[Opening Information section]
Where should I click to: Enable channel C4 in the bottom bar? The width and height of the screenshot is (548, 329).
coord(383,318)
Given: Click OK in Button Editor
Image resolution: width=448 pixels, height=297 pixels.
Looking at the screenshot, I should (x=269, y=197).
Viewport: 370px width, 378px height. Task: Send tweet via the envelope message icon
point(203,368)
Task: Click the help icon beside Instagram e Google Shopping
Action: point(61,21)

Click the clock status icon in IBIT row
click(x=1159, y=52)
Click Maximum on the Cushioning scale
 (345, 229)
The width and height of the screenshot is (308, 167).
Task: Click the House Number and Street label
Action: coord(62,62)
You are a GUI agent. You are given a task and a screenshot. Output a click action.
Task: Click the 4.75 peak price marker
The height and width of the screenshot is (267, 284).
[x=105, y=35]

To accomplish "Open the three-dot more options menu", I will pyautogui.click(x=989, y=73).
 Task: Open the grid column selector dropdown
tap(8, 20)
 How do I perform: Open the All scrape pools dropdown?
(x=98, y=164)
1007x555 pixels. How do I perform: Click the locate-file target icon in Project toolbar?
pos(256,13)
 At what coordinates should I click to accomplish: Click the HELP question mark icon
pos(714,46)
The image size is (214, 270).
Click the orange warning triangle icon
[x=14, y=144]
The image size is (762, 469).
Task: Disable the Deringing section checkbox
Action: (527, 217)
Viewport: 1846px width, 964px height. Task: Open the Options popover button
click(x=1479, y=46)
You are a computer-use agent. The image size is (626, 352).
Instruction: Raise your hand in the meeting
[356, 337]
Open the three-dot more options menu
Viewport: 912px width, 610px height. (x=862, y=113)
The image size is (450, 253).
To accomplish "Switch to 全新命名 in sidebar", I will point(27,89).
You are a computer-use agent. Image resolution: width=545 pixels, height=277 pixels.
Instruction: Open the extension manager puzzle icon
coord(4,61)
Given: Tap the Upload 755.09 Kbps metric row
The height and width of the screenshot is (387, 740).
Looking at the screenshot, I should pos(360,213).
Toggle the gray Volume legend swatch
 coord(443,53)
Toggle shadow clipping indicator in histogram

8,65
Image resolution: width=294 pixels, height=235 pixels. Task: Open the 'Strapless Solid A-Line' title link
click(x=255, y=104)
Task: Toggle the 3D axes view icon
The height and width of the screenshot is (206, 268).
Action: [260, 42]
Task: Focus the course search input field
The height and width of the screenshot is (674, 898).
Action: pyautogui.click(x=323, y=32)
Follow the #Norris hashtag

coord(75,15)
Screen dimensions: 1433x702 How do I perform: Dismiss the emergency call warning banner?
[Closing Information section]
# Instructions for the task
Extract all the material, leaving every line as it is.

# Result of the exercise
Where should I click to: Enable channel C4 in the bottom bar? The width and height of the screenshot is (548, 329).
coord(383,318)
Given: Click OK in Button Editor
Image resolution: width=448 pixels, height=297 pixels.
Looking at the screenshot, I should (x=269, y=197).
Viewport: 370px width, 378px height. Task: Send tweet via the envelope message icon
point(203,368)
Task: Click the help icon beside Instagram e Google Shopping
Action: point(61,21)

Click the clock status icon in IBIT row
click(x=1159, y=52)
Click Maximum on the Cushioning scale
 (345, 229)
The width and height of the screenshot is (308, 167).
Task: Click the House Number and Street label
Action: coord(62,62)
You are a GUI agent. You are given a task and a screenshot. Output a click action.
Task: Click the 4.75 peak price marker
The height and width of the screenshot is (267, 284).
[x=105, y=35]

To accomplish "Open the three-dot more options menu", I will pyautogui.click(x=989, y=73).
 Task: Open the grid column selector dropdown
tap(8, 20)
 How do I perform: Open the All scrape pools dropdown?
(x=98, y=164)
1007x555 pixels. How do I perform: Click the locate-file target icon in Project toolbar?
pos(256,13)
 At what coordinates should I click to accomplish: Click the HELP question mark icon
pos(714,46)
The image size is (214, 270).
Click the orange warning triangle icon
[x=14, y=144]
The image size is (762, 469).
Task: Disable the Deringing section checkbox
Action: (527, 217)
Viewport: 1846px width, 964px height. Task: Open the Options popover button
click(x=1479, y=46)
You are a computer-use agent. The image size is (626, 352).
Instruction: Raise your hand in the meeting
[356, 337]
Open the three-dot more options menu
Viewport: 912px width, 610px height. (x=862, y=113)
The image size is (450, 253).
To accomplish "Switch to 全新命名 in sidebar", I will point(27,89).
You are a computer-use agent. Image resolution: width=545 pixels, height=277 pixels.
Instruction: Open the extension manager puzzle icon
coord(4,61)
Given: Tap the Upload 755.09 Kbps metric row
The height and width of the screenshot is (387, 740).
Looking at the screenshot, I should pos(360,213).
Toggle the gray Volume legend swatch
 coord(443,53)
Toggle shadow clipping indicator in histogram

8,65
Image resolution: width=294 pixels, height=235 pixels. Task: Open the 'Strapless Solid A-Line' title link
click(x=255, y=104)
Task: Toggle the 3D axes view icon
The height and width of the screenshot is (206, 268).
Action: [260, 42]
Task: Focus the course search input field
The height and width of the screenshot is (674, 898).
Action: pyautogui.click(x=323, y=32)
Follow the #Norris hashtag

coord(75,15)
Screen dimensions: 1433x702 How do I perform: Dismiss the emergency call warning banner?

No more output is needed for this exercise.